Vacío legal ante las imprudencias

Desde que comenzó julio, cada ocho horas muere ahogada una persona en España

INÉS GALLASTEGUI GIJÓN.

Un hombre ebrio chapotea en la piscina tras una opípara comida sin soltar el cubata. Unos padres confían el cuidado de su hijo pequeño a la capacidad de flotación de unos manguitos. Una pareja intenta rescatar a un perro en una balsa de riego. Una mujer tumbada sobre una colchoneta se aleja de la orilla en un pantano. Una mujer se adentra en el mar picado, dejando a sus espaldas la bandera roja. En estas o similares situaciones, 285 personas han muerto ahogadas en lo que va de año en España, 75 en lo que llevamos de julio. La cifra es un 10% mayor que en 2016 y un 30% superior a 2015. Porque este verano ocurre una de esas tragedias cada ocho horas.

La imprudencia, el despiste o la inconsciencia sobre el riesgo que representa el medio acuático están detrás de estos accidentes. Y también cierto vacío legal. Solo un tercio de las playas españolas tiene vigilancia pero, incluso en aquellas controladas por técnicos de salvamento, estos carecen de autoridad para impedir las conductas temerarias.

«No me vas a amargar»

«En otros países, cuando se pone la bandera roja y el socorrista da dos pitidos, todo el mundo sale del agua», asegura Jessica Pino, responsable del Informe Nacional de Ahogamientos, que elabora con datos recogidos de los medios de comunicación la Real Federación Española de Salvamento y Socorrismo (RFESS). «Aquí te dicen: No me vas a amargar el fin de semana'. Y siguen bañándose».

Contra lo que suele pensarse, los niños y jóvenes no son los más propensos a este tipo de muerte. Según los datos del Ministerio de Sanidad, solo uno de cada diez fallecidos por ahogamiento en 2015 tenía menos de 20 años. Los mayores de 65 representaban el 43%.

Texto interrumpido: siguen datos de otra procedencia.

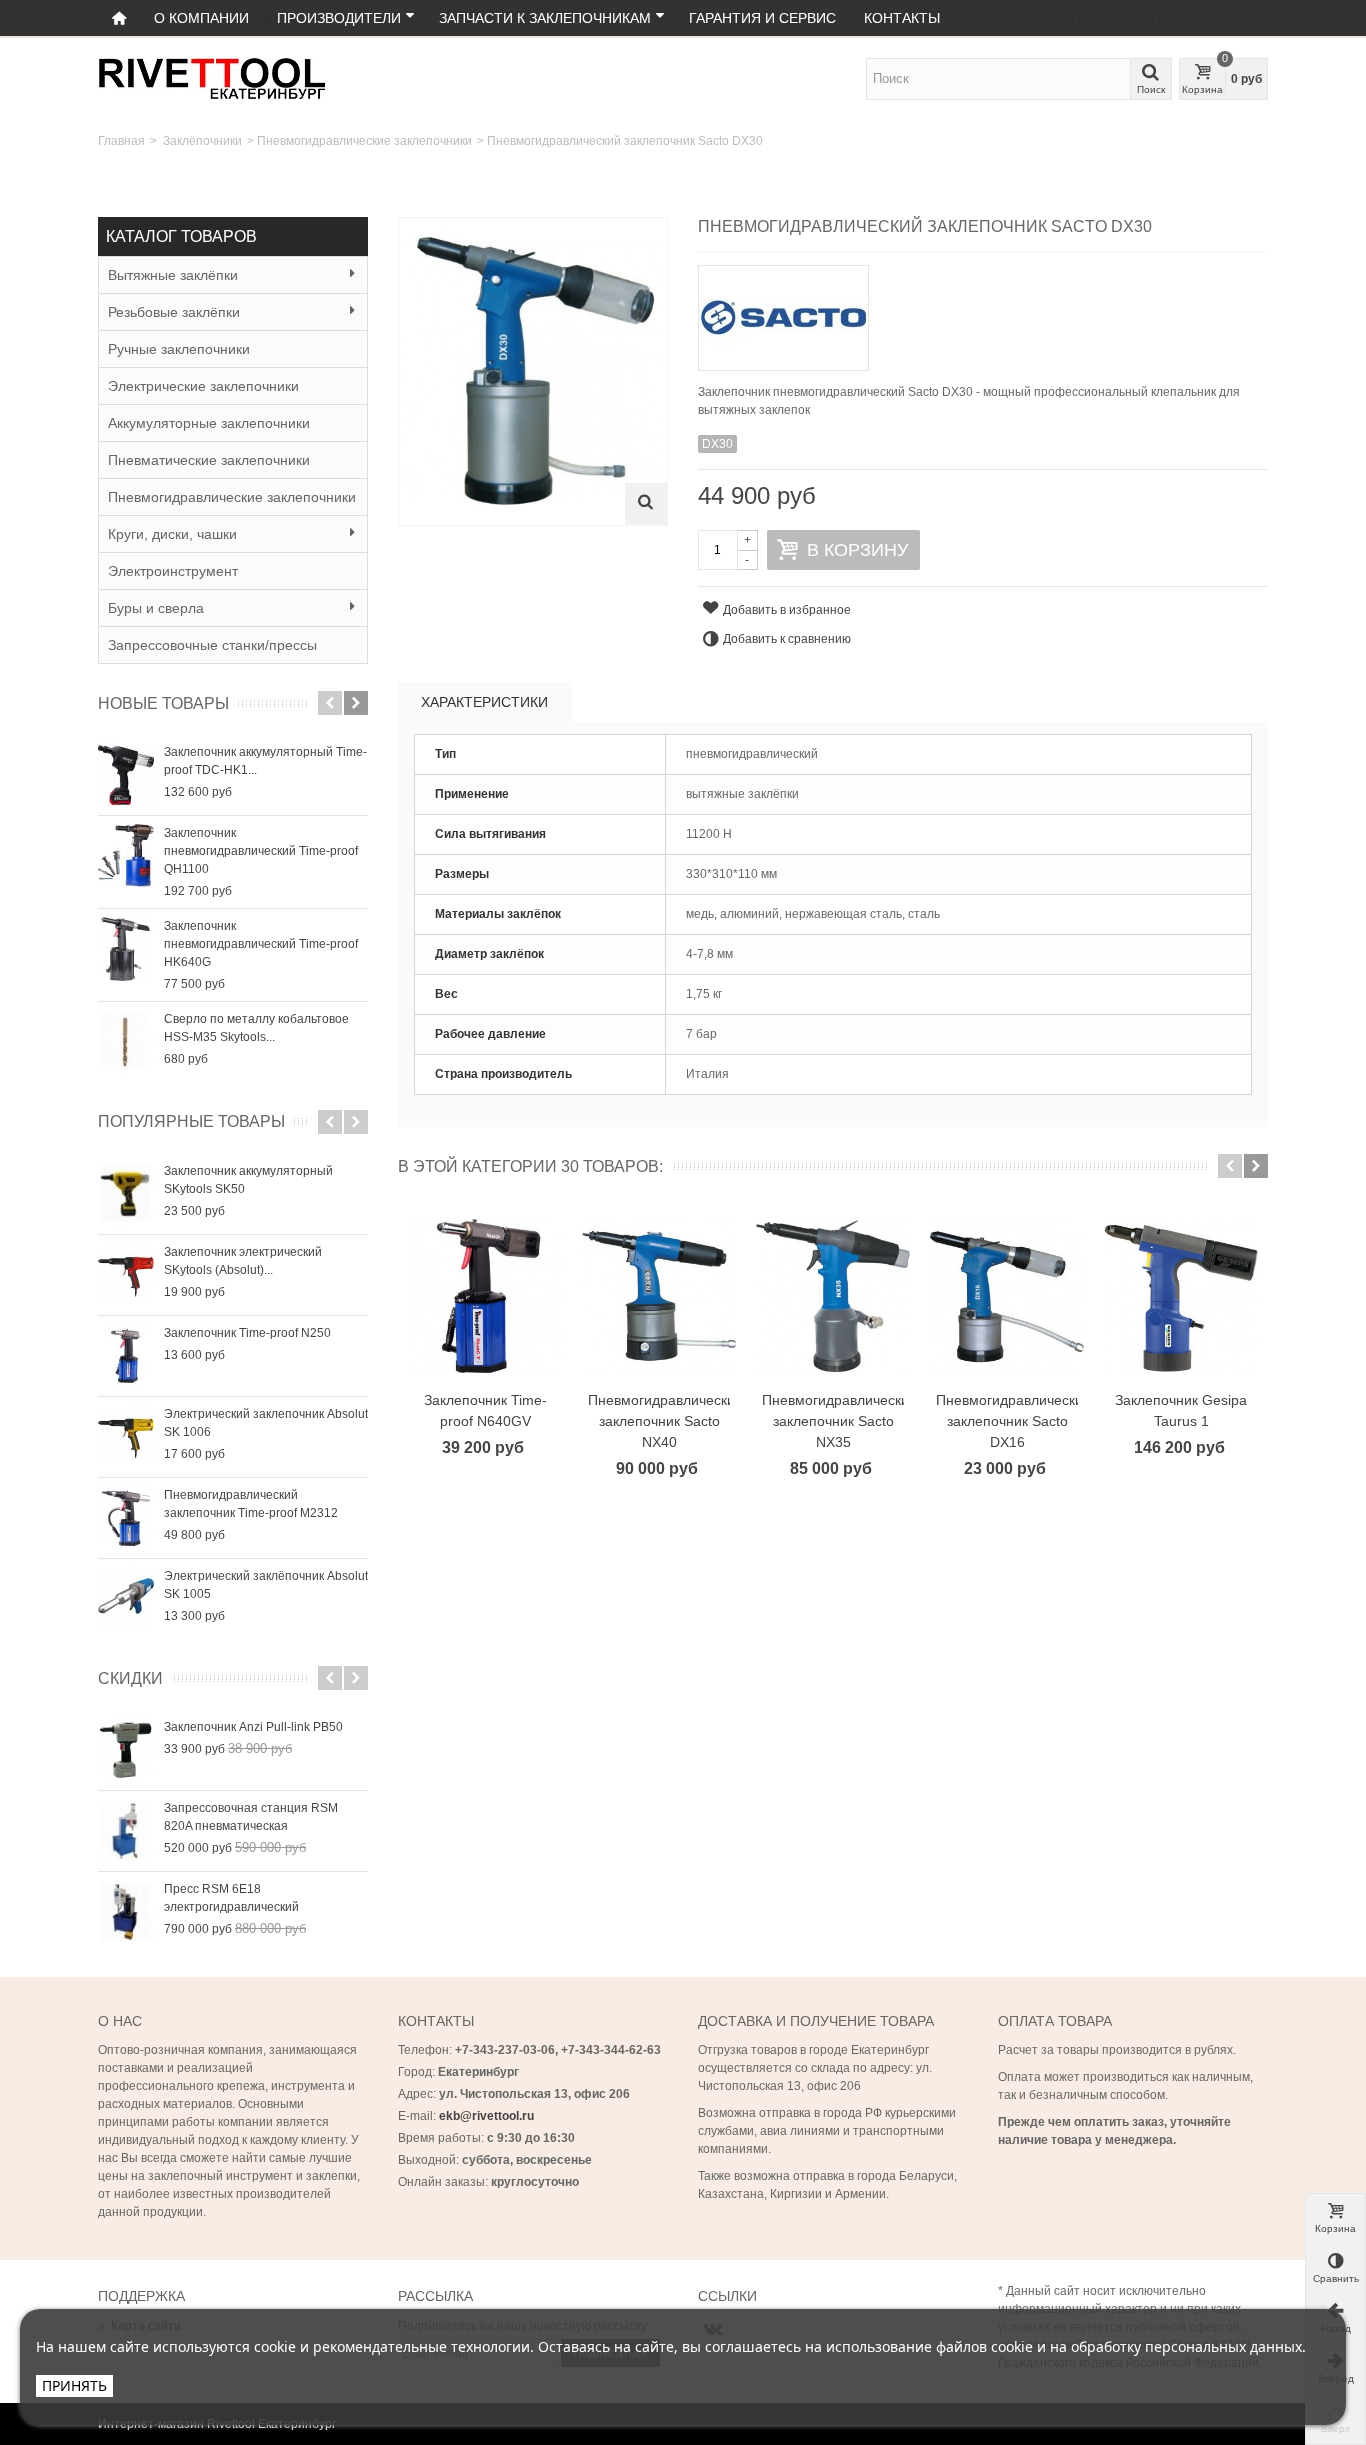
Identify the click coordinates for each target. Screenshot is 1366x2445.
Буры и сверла (156, 608)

Los especialistas creen que los niños deberían recibir formación en los colegios desde pequeños. Tendrían que aprender a nadar y conocer tanto los consejos de prevención como las técnicas de salvamento. «La reanimación cardiopulmonar tendría que enseñarse en las escuelas. Los niños aprenden rápido y bien, y tienen toda la vida por delante para ser reanimadores en potencia», enfatiza la doctora Marta Martínez del Valle, coordinadora del grupo de Urgencias y Emergencias de la Sociedad Española de Medicina General y de Familia.

Necesario sancionar

Pero la educación no es la única vía. Muchos expertos están de acuerdo en que hay un vacío legal. En su artículo 115, la Ley de Costas establece que los ayuntamientos tienen las competencias para «vigilar la observancia de las normas e instrucciones dictadas por la Administración del Estado sobre salvamento y seguridad de las vidas humanas». Aunque, eso sí, en los términos previstos por las respectivas normas autonómicas. «Hay demasiada legislación y muy dispersa, y el muerto les cae a los municipios», lamenta el abogado Antonio Reina. «Nosotros reivindicamos desde hace tiempo una ley estatal», afirma la representante de la RFESS.

El letrado critica que la decisión de contratar o no socorristas y su número dependa de la voluntad y la capacidad económica de los gobiernos locales, a menudo acuciados por las deudas. En España, solo una tercera parte de los arenales está vigilada y el 94% de las muertes se producen en espacios no controlados, según el Informe Nacional de Ahogamientos. En las piscinas, las situaciones varían. Mientras las municipales siempre cuentan con vigilante, en las comunitarias y las privadas depende del criterio del propietario. La formación de estos técnicos también es muy heterogénea. Algunos cursos 'on line' otorgan un título sin pisar la playa.

Allí donde sí hay socorristas, estos no tienen autoridad para impedir que un bañista se meta en el agua cuando hay mala mar. Cada vez más municipios aprueban ordenanzas que castigan las conductas temerarias. En las playas de Lorca (Murcia), por ejemplo, bañarse con bandera roja puede costar 1.500 euros y, además, los socorristas no están obligados a rescatar a los infractores. Sin embargo, las multas son escasas. El último fin de semana, la mayor parte de las playas de Tarragona lucieron la enseña colorada por la presencia de fuertes corrientes. Cientos de personas se bañaban tranquilamente, pero la Guardia Urbana solo tramitó dos sanciones. País Vasco, Cataluña y Galicia ya han regulado cobrar.